### TEXTO DE LEITURA

※ ※ ※

Centro de Dia

Nos passados dias 27, 28, 31 de Maio e 1 de Junho, inserido no festival alkantara, D. Vlassova & guests apresentaram no Centro Social da Sé (um Centro de Dia da Santa Casa da Misericórdia de Lisboa) o espectáculo CENTRO DE DIA, dividido em duas partes:
O dia - em que o Centro, de portas abertas, recebia os visitantes que aceitassem passar pelos tramites necessários para se ser futuro utente (entrevistas com a psicóloga e com a directora, sessões colectivas de rememoração, visita às instalações do Centro, frequência das aulas de ginástica, danças de salão, baile com Tony entertainer e, finalmente, uma entrevista à recém-criada rádio Muchico, de inspiração na sua homónima rádio angolana de 1977).
E a noite - uma reflexão em forma de espectáculo-percurso pelo trabalho de quase um ano que a equipa desenvolveu com os idosos e as funcionárias do Centro Social da Sé.

Texto do programa
“Somos um grupo de 9 pessoas e trabalhamos com os velhotes do Centro de Dia há coisa de uns bons meses – a primeira visita foi em Julho, os encontros semanais começaram em Setembro. Em Janeiro emprestaram-nos uma sala e passámos a habitar o centro de outra maneira, começámos a estar aqui fora do horário dos nossos encontros e fomos conhecendo melhor os cantos à casa. Alterámo-la com a nossa presença e ao mesmo tempo fomos sendo afectados por ela. A pouco e pouco, passámos a entender os ritmos dos dias, as razões dos habitantes do Centro e a conhecer as flutuações do clima nos ossos e nas cabeças de cada um, a ver o passar do tempo nos seus corpos, a conhecer melhor os lugares onde se está quando por aqui se anda. E de repente descobrimos grupos de pessoas (funcionárias, idosos, assistentes sociais, assistentes domiciliárias, voluntários) e pessoas em grupos (cada um deles, cada um de nós) juntas entre o tempo de agora, o de uma partida de Bingo, e o tempo de um ontem (ainda não há tanto tempo assim) quando Portugal se derramava pelo mapa de África. Encontrámos ecos desses tempos (corcundas, artroses, rugas) nos dias de hoje, vimos passar-nos diante dos olhos um país (ontem, mas hoje ainda) pobre na riqueza e nas histórias domésticas, assistimos a viagens de barco para o Ultramar e fomos na Carrinha da Santa Casa levar utentes a casa. Inventámos momentos de uma intensidade surpreendente: divertidos mas duros, hilariantes, por vezes tristes, ocasionalmente catárticos.
Vimo-nos “outros” perante “eles”. Descobrimos outros “eles” (as assistentes sociais, os professores das actividades), e com esses “eles”, o “eles” dos utentes mais o “nós” do grupo que somos, criámos um novo “nós” para recebermos outros “eles” por vir (o público, o festival) que fantasiámos. Sentimos este “nós” como uma pequena vitória. Divertimo-nos com esta cumplicidade. Começámos a fazer um bocado parte da mobília. Confundimos essas categorias todas. Construímos um espectáculo que existe no cruzamento entre todos estes “nós”e todos estes “eles”, todos estes tempos e todos estes lugares. Um espectáculo que é nosso mas não controlamos.”

※ ※ ※

[Linhas do conjunto de dados]
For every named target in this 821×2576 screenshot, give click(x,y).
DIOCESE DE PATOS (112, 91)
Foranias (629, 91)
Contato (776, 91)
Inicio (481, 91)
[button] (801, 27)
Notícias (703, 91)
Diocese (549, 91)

※ ※ ※

Copie do texto sobre o espetáculo Centro de Dia o trecho que começa nas palavras "E a noite - uma" e termina depois de "Centro Social da Sé.". O material não tem nenhum papel aqui.

E a noite - uma reflexão em forma de espectáculo-percurso pelo trabalho de quase um ano que a equipa desenvolveu com os idosos e as funcionárias do Centro Social da Sé.